La ferita, infatti, è molto grave e occorreva porre riparo. Il silenzio che è calato è segno di un ulteriore pericolo, quello che deriva dalla incapacità del corpo di rimediare, cercando idonee soluzioni, o dalla volontà di non farlo. Quello che venne fuori (anche qui in modo che appare irregolare) sono l’assenza di criteri obiettivi di selezione, l’influenza nelle scelte dei titolari di interessi di magistrati a ottenere certi risultati, il ruolo svolto da uomini politici in posizioni che non sarebbero consentite. Il Csm è una sorta di direzione generale del personale collettiva, istituita per isolare l’ordine giudiziario da pressioni esterne esercitate attraverso il governo delle carriere. E’ diventato uno strumento di trasmissione di pressioni interne, di corrente, oppure personali, in collegamento con persone appartenenti al mondo dei partiti.
Ma come è emersa la prassi procedurale impropria e illegittima?
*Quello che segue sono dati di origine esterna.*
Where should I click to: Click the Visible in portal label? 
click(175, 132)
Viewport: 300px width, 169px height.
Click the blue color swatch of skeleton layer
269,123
Nel solito modo: divulgazione di atti che dovrebbero esser noti solo alle parti, per di più con dettagli irrilevanti per il diritto, anche se rilevanti per il costume. Anche qui nominando per svergognare. Le registrazioni di comunicazioni così divulgate sono state raccolte, questa volta, attraverso uno di quegli strumenti che si chiamano “trojan”. Si tratta di strumenti di dubbia legittimità: ricordo la sentenza della Corte costituzionale tedesca che definiva l’area della vita privata che non può esser invasa neppure dal magistrato; il fatto che la nostra Costituzione usa tre volte l’aggettivo “inviolabile” riferito a diritti, una delle tre essendo relativa alla corrispondenza, in cui è inclusa quella telefonica; la circostanza che l’articolo 111 della Costituzione dispone che “nel processo penale la persona accusata è informata riservatamente della natura e dei motivi dell’accusa”. Raccolte mediante ricorso a strumenti di dubbia legittimità, le registrazioni delle conversazioni sono arrivate ai giornali con mezzi certamente illegittimi.
Sin qui ha detto del modo di procedere. Passiamo al merito.
Colpiscono alcune circostanze che mostrano assenza di rispetto delle istituzioni e di regole deontologiche elementari. Colloqui su argomenti ufficiali, come la scelta di titolari di cariche pubbliche, che si svolgono in ristoranti invece che in ufficio. Partecipazione a tali colloqui di persone estranee al Csm. Ricorso ad argomenti estranei (persone indicate “perché è dei nostri”, non per le qualità personali e le esigenze della carica). Decisioni “a pacchetto” (scelta di più persone insieme, in modo da accontentare tutti). Insomma, metodi molto irregolari. Infine, gravi illeciti. Ad esempio, scelta di persone per pilotare inchieste a carico di qualcuno; quindi interferenza della selezione del personale con le procedure d’ufficio delle procure, cioè proprio la stortura per evitare la quale era stato istituito il Csm. Domanda: se i magistrati si ergono a tutori della morale e alcuni di essi, in cariche importanti, sono immorali, come se ne esce?
Ma i metodi che sono emersi dalle intercettazioni avevano qualche giustificazione.
Sì, lo so. La decisione di portare da 75 a 70 anni l’età del pensionamento ha aperto la strada improvvisamente a un migliaio di nomine, creando aspettative di carriera legittime.
Tiriamo le fila.
Primo: l’ordine giudiziario è un potere fondamentalmente sano, anche se poco efficiente. Si muovono al suo interno, però, poche persone che non rispondono agli alti standard richiesti a un magistrato. Secondo: le ferite alla legittimità inferte da coloro che dovrebbero assicurarla alimentano l’anti Stato. Terzo: se chi fa politica non ha una politica, il vuoto è occupato dalle procure.